Stored dataset items:
####################
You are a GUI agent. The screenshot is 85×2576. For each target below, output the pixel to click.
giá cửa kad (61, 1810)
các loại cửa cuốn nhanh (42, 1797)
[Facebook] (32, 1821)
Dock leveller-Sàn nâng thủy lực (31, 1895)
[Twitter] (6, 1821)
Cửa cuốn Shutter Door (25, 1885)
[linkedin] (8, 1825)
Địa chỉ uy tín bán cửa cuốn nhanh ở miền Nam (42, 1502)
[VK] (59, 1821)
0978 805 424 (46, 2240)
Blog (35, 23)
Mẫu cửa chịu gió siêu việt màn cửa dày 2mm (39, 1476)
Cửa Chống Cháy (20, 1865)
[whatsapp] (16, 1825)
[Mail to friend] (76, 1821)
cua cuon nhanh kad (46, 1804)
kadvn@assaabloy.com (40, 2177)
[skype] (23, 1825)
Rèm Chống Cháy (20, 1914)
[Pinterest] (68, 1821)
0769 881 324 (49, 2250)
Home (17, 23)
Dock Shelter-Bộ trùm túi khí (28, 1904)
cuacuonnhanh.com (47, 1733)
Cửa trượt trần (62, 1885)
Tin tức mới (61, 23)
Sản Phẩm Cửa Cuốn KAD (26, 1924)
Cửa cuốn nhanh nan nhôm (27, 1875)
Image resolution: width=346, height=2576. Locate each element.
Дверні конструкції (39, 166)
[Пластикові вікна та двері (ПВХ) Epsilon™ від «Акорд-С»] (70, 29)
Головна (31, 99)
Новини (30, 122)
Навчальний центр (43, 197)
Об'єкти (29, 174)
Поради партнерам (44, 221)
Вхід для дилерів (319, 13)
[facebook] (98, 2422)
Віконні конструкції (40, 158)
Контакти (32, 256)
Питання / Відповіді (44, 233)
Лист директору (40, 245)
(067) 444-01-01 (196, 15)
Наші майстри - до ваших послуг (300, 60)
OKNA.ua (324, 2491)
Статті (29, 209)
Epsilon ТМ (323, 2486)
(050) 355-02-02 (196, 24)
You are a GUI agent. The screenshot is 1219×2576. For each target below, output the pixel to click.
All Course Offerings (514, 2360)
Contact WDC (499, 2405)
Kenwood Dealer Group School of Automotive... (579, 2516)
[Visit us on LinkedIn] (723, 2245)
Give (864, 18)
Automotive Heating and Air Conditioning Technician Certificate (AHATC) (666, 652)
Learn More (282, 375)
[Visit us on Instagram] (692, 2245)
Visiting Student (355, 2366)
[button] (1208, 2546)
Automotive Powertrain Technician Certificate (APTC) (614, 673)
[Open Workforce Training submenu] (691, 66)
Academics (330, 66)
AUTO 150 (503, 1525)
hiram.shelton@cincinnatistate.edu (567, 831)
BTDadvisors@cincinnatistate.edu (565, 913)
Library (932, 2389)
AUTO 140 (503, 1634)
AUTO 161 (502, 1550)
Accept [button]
####################
What is being asked:
Every record needs to be written out again, exactly as it was given.

Answer area:
You are a GUI agent. The screenshot is 85×2576. For each target below, output the pixel to click.
giá cửa kad (61, 1810)
các loại cửa cuốn nhanh (42, 1797)
[Facebook] (32, 1821)
Dock leveller-Sàn nâng thủy lực (31, 1895)
[Twitter] (6, 1821)
Cửa cuốn Shutter Door (25, 1885)
[linkedin] (8, 1825)
Địa chỉ uy tín bán cửa cuốn nhanh ở miền Nam (42, 1502)
[VK] (59, 1821)
0978 805 424 (46, 2240)
Blog (35, 23)
Mẫu cửa chịu gió siêu việt màn cửa dày 2mm (39, 1476)
Cửa Chống Cháy (20, 1865)
[whatsapp] (16, 1825)
[Mail to friend] (76, 1821)
cua cuon nhanh kad (46, 1804)
kadvn@assaabloy.com (40, 2177)
[skype] (23, 1825)
Rèm Chống Cháy (20, 1914)
[Pinterest] (68, 1821)
0769 881 324 (49, 2250)
Home (17, 23)
Dock Shelter-Bộ trùm túi khí (28, 1904)
cuacuonnhanh.com (47, 1733)
Cửa trượt trần (62, 1885)
Tin tức mới (61, 23)
Sản Phẩm Cửa Cuốn KAD (26, 1924)
Cửa cuốn nhanh nan nhôm (27, 1875)
Image resolution: width=346, height=2576. Locate each element.
Дверні конструкції (39, 166)
[Пластикові вікна та двері (ПВХ) Epsilon™ від «Акорд-С»] (70, 29)
Головна (31, 99)
Новини (30, 122)
Навчальний центр (43, 197)
Об'єкти (29, 174)
Поради партнерам (44, 221)
Вхід для дилерів (319, 13)
[facebook] (98, 2422)
Віконні конструкції (40, 158)
Контакти (32, 256)
Питання / Відповіді (44, 233)
Лист директору (40, 245)
(067) 444-01-01 (196, 15)
Наші майстри - до ваших послуг (300, 60)
OKNA.ua (324, 2491)
Статті (29, 209)
Epsilon ТМ (323, 2486)
(050) 355-02-02 (196, 24)
You are a GUI agent. The screenshot is 1219×2576. For each target below, output the pixel to click.
All Course Offerings (514, 2360)
Contact WDC (499, 2405)
Kenwood Dealer Group School of Automotive... (579, 2516)
[Visit us on LinkedIn] (723, 2245)
Give (864, 18)
Automotive Heating and Air Conditioning Technician Certificate (AHATC) (666, 652)
Learn More (282, 375)
[Visit us on Instagram] (692, 2245)
Visiting Student (355, 2366)
[button] (1208, 2546)
Automotive Powertrain Technician Certificate (APTC) (614, 673)
[Open Workforce Training submenu] (691, 66)
Academics (330, 66)
AUTO 150 (503, 1525)
hiram.shelton@cincinnatistate.edu (567, 831)
BTDadvisors@cincinnatistate.edu (565, 913)
Library (932, 2389)
AUTO 140 (503, 1634)
AUTO 161 (502, 1550)
Accept [button]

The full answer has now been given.